Menthol prohibition won't succeed
In 2021, California legislators banned the sale of menthol cigarettes, taking a prohibition approach to reducing tobacco usage. But a new report proves something we should've known from history: prohibition of widely available legal products does not work and often creates more problems than solutions.
When policymakers made the decision to prohibit menthol cigarettes, their aim was to reduce the supply of these products in the market. However, an underground market was ready to ensure a steady supply and continued use of these products.
A recent study of discarded cigarette packs from across California found an unknown menthol brand called “Sheriff,” which has connections with Mexican cartels showing up frequently across the state. By analyzing the contents of public trash cans around the state, researchers were able to determine that even though Sheriff is not in the top 10 most popular menthol cigarette brands, Sheriff is the 5th most common brand found discarded. This inexplicable prominence, coupled with the cartel's association with it in Mexico, strongly points towards their involvement in disseminating these illicit menthol cigarettes across California.
Also, shortly after the ban took effect, other new cigarette products entered the market. These cigarettes looked just like traditional menthol products, with blue and green packaging, but somewhere on the pack is a designation that they are “non-menthol.” This was clearly meant to confuse menthol cigarette smokers to continue lighting up, and it appears to be working, with the study showing roughly 7% of discarded packs were these menthol “work-around” products.

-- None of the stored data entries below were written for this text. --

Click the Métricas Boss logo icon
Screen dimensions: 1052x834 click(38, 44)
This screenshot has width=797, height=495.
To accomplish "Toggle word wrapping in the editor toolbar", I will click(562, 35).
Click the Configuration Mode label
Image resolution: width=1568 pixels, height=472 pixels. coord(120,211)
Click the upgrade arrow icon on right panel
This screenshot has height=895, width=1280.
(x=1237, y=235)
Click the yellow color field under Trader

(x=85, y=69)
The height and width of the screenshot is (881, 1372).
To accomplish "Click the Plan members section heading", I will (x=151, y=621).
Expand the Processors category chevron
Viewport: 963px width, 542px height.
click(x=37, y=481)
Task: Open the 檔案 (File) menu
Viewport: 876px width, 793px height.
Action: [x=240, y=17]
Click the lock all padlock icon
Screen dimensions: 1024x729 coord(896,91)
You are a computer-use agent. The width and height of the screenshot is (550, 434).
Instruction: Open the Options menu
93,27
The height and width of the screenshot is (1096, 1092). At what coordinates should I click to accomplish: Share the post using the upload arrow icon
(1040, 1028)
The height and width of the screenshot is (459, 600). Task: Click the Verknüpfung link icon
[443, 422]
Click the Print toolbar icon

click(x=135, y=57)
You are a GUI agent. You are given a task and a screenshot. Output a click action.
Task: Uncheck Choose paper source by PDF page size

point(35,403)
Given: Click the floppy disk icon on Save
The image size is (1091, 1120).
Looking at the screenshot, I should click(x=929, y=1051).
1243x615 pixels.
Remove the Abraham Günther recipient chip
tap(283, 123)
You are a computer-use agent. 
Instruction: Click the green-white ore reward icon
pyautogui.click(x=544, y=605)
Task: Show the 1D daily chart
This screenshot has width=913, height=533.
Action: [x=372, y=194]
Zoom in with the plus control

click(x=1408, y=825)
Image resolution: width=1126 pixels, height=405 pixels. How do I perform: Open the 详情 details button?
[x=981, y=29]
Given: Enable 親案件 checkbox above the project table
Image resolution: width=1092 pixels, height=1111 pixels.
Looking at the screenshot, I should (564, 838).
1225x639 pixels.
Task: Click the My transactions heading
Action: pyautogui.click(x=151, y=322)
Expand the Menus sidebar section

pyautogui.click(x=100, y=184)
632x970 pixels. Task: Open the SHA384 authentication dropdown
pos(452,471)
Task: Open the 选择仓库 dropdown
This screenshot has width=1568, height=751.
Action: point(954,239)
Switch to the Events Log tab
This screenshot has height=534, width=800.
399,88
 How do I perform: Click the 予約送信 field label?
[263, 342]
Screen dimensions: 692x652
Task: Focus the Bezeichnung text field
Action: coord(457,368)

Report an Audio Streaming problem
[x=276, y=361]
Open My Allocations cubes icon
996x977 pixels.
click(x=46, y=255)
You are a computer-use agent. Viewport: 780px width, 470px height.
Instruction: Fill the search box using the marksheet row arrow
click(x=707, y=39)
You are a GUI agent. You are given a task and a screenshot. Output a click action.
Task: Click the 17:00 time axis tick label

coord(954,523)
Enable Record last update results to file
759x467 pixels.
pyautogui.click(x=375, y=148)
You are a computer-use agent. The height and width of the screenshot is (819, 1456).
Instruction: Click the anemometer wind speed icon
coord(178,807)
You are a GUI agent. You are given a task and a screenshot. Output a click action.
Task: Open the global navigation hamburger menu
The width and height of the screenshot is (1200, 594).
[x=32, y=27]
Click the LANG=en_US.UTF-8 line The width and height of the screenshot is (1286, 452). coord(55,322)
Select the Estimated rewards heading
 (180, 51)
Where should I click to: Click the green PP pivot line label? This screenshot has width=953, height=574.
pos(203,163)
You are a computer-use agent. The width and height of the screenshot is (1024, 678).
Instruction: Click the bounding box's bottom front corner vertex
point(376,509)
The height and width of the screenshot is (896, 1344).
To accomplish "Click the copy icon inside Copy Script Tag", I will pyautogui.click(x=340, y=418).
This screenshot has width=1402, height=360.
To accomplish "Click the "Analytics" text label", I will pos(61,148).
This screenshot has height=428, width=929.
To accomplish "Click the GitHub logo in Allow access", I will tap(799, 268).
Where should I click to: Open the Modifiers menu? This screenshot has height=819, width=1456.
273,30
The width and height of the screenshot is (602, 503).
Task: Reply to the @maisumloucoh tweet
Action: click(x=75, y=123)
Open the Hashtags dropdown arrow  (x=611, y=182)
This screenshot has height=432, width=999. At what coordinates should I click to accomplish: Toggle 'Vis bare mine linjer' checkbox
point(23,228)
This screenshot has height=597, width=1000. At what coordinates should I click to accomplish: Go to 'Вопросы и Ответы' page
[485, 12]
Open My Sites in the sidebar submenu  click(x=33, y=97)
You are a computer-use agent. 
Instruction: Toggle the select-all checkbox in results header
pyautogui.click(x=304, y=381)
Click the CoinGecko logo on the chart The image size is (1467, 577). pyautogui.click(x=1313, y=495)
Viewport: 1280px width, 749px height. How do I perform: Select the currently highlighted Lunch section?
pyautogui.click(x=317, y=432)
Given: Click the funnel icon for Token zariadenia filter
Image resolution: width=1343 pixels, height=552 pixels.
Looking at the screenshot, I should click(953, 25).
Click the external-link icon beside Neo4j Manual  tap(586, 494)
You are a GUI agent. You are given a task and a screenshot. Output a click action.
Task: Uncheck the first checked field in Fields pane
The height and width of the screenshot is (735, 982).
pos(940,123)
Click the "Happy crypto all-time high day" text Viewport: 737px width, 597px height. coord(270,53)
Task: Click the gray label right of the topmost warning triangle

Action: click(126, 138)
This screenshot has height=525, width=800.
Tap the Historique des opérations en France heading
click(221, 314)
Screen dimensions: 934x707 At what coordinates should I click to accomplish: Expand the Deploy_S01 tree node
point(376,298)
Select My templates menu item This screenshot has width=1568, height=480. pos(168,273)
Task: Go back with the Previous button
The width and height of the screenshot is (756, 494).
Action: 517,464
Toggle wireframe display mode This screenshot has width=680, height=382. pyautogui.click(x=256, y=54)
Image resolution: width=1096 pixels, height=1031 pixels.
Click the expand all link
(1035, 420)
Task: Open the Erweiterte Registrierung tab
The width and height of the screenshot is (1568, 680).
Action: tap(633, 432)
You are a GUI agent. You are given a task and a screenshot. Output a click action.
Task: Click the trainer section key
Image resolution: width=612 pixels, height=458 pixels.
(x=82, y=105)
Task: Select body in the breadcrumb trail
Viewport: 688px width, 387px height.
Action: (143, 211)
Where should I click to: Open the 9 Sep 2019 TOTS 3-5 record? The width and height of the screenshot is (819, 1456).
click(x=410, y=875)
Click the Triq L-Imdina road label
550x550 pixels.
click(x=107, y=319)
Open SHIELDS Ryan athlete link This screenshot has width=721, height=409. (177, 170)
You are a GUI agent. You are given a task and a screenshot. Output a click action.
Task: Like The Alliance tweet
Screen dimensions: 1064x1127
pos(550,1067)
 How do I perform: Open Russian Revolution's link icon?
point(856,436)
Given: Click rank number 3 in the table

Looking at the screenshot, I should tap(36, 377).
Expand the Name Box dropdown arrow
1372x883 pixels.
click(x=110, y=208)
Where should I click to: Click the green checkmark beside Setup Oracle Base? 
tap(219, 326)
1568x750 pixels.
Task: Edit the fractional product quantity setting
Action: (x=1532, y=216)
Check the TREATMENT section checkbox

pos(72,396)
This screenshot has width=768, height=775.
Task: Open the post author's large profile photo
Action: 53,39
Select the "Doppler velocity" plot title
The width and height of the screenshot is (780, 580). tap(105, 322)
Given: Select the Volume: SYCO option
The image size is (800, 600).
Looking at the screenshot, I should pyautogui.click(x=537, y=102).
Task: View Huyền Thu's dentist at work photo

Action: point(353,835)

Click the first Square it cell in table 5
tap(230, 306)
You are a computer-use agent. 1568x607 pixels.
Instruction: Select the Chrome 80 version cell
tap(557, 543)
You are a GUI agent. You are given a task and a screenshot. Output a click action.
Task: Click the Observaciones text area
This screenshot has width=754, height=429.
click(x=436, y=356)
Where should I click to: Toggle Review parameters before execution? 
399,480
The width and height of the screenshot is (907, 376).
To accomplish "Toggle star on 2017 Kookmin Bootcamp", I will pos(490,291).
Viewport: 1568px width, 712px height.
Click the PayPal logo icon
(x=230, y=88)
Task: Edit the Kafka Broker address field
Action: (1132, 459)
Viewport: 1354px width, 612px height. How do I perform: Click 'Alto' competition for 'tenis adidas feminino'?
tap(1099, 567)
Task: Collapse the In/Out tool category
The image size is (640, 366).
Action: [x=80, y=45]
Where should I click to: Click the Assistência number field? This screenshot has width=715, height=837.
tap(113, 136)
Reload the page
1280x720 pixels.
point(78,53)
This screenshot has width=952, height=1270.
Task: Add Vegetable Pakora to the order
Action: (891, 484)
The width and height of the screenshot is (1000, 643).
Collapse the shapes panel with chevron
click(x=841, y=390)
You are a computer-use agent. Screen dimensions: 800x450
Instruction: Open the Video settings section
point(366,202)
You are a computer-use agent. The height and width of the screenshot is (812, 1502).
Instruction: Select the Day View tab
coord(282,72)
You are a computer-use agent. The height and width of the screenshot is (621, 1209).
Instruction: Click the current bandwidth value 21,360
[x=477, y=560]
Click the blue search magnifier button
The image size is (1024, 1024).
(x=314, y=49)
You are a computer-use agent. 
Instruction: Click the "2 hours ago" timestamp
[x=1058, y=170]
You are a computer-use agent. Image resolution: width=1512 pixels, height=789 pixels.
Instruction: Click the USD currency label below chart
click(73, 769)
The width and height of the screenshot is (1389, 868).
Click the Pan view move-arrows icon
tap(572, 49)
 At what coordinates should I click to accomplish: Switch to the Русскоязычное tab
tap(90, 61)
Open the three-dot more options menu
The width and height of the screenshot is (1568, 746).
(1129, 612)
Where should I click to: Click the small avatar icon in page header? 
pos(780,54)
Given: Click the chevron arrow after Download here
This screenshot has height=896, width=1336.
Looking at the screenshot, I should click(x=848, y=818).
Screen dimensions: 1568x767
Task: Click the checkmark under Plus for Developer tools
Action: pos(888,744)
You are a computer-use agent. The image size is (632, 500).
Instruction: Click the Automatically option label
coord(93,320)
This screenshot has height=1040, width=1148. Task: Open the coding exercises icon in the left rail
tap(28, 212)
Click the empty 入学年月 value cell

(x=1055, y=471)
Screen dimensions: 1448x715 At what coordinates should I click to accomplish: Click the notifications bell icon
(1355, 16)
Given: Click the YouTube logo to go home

The survey found that 14% of packs discarded were still menthol despite the ban. Prior to the ban, menthol cigarettes made up 24.5% of the market. Between menthol cigarettes and the menthol “work-around” products, that number has decreased only slightly to 21%.
When a legal product gets banned, particularly one valued at $30 billion nationally, criminals are ready to take advantage of the void that's created and use those profits nefariously. A bipartisan group of senators recently warned in a letter to Secretary of State Blinken of the financial linkage between Mexican trans-national criminal organizations and tobacco smuggling activities. Cartels use money from tobacco sales to fund a whole host of other criminal activities, including: smuggling fentanyl, human trafficking, and more.
It's not just the Mexican cartels benefiting from prohibitionist tobacco policies, as illegal Chinese flavored vaping products continue to flood the streets.
The survey unearthed another staggering statistic — 98% of discarded vapes featured flavors, despite the FDA's lack of approval for flavored e-cigarettes. Highly flavored brands like Elf Bar, Flum, and Funky Republic, mostly originating from China, should not even be on the market and are banned at the federal, state, and often local level. Yet these illegal products remain readily available across California.
California's struggles with a menthol ban mirror Massachusetts' failures, which banned all flavored tobacco products June 2020. Menthol cigarettes still run rampant, and Massachusetts' inability to get these products off the market has led state policymakers to consider criminalizing individual possession.
Both California and Massachusetts' inability to rein in the proliferation of unlawful vapes and menthol cigarettes despite bans on these products sets a grim precedent for the upcoming federal menthol ban.
These failures highlight the limitations of a blanket ban approach to tobacco control. Prohibition may seem like a quickfix solution on paper, but the real world is far more complex. Such bans lead to unintended consequences, like the emergence of unregulated and potentially dangerous products in the underground market that fuels cartel activity. As a strong opponent of the flavor ban, I hope policymakers both at the national level and in other states will learn from California's mistakes, and support a legal, wellregulated tobacco market that promotes harm reduction.